##### Data entries #####
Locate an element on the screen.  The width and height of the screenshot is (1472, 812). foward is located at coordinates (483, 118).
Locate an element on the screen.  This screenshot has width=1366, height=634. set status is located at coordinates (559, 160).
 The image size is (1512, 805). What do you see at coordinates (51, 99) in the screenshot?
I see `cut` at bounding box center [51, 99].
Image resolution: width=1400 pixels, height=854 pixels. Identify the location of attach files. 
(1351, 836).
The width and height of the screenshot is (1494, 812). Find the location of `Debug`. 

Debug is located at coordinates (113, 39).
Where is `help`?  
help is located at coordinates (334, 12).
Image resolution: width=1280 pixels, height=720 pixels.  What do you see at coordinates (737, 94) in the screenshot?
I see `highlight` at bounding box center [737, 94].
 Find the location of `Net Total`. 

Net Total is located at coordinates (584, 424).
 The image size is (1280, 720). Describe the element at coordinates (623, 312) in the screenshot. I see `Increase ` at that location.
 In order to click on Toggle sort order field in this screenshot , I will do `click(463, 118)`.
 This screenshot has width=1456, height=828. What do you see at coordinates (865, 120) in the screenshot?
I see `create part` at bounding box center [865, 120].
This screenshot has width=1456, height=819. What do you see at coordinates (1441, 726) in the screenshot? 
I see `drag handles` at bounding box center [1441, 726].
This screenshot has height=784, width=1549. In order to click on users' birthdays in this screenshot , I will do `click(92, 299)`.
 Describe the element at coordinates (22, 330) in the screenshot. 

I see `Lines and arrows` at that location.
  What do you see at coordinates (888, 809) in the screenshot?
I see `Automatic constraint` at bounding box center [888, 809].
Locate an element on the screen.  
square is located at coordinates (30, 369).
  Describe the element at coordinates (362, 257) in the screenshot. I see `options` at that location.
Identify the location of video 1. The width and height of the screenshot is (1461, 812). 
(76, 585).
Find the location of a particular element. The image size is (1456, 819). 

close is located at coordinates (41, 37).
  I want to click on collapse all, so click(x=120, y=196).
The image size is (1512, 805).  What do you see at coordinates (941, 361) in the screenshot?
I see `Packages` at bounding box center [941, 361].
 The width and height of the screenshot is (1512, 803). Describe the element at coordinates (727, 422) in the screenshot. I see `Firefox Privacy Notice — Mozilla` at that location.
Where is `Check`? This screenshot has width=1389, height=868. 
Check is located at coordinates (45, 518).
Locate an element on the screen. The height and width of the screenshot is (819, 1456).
#####
▶ Your goal
Copy out the material from the line with "The width and height of the screenshot is (1494, 812)." to the line with "center [737, 94].", including both of those lines, keeping every line word for word.

▶ Exercise solution
The width and height of the screenshot is (1494, 812). Find the location of `Debug`. 

Debug is located at coordinates (113, 39).
Where is `help`?  
help is located at coordinates (334, 12).
Image resolution: width=1280 pixels, height=720 pixels.  What do you see at coordinates (737, 94) in the screenshot?
I see `highlight` at bounding box center [737, 94].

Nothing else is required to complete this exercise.